After convolving, we find that $f_{S_3}(s_3)$ is a piecewise function that is:

zero outside $[0,3]$ ,
an upward facing parabola centered at zero connecting $(0,0)$ to $(1,1/2)$ ,
a downward facing parabola centered at 1.5 connecting $(1,1/2)$ to $(2,1/2)$ ,
then an upward facing parabola centered at 3 connecting $(2,1/2)$ to $(3,0)$ .

Reading in order, the density function is constant and zero, curves up, curves down, curves up, then is constant at zero again. The result is a symmetric bell centered at 1.5. The central location is sensible since $\mathbb{E}[S_3] = 3 \mathbb{E}[X_j] = 3 \times \frac{1}{2} = 1.5$ .

Clearly, this procedure is too involved to continue by hand. Nevertheless, the graphical trend is clear:

$S_1$ is drawn from a box shaped distribution
$S_2$ is drawn from a tent shaped distribution
$S_3$ is drawn from a bell shaped distribution (with parabolic pieces)
━━━━━━━━━━━━━━━━━━━━
Task set:
a) Which distribution shapes does the convolution excerpt give for $S_1$, $S_2$, and $S_3$? List all three.
b) Reproduce the convolution excerpt word for word, starting at "Clearly, this procedure" and ending at "(with parabolic pieces)".
c) In the convolution excerpt, where is the symmetric bell for $f_{S_3}(s_3)$ centered?

Information provided:
━━━━━━━━━━━━━━━━━━━━
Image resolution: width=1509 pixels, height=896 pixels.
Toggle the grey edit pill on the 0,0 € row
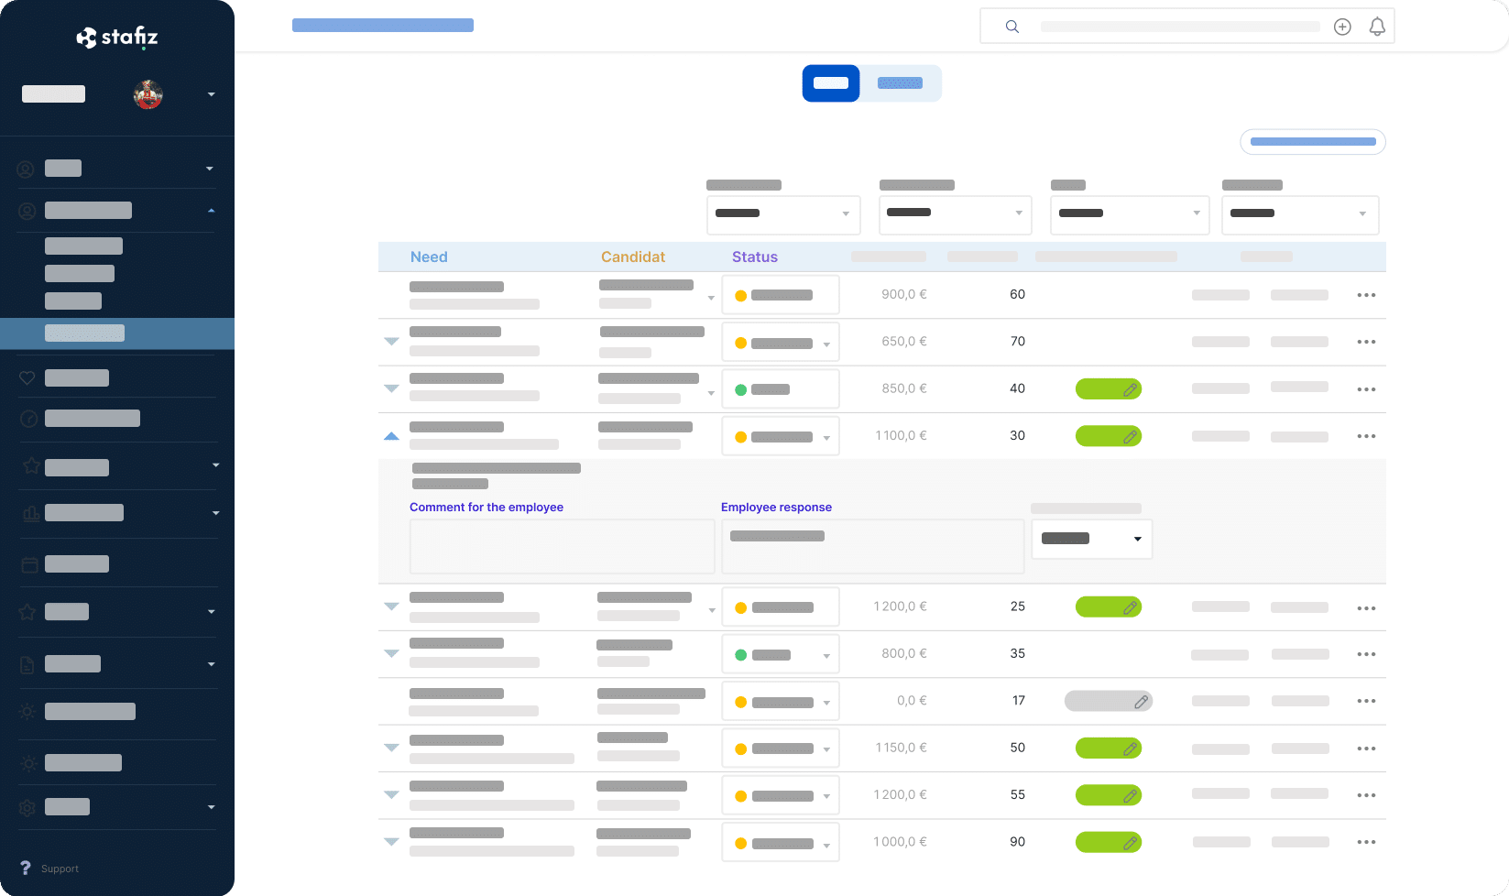[1109, 701]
━━━━━━━━━━━━━━━━━━━━
Responses to the exercise:
a)
- $S_1$: box shaped
- $S_2$: tent shaped
- $S_3$: bell shaped (with parabolic pieces)

b)
Clearly, this procedure is too involved to continue by hand. Nevertheless, the graphical trend is clear:

$S_1$ is drawn from a box shaped distribution
$S_2$ is drawn from a tent shaped distribution
$S_3$ is drawn from a bell shaped distribution (with parabolic pieces)

c) At 1.5.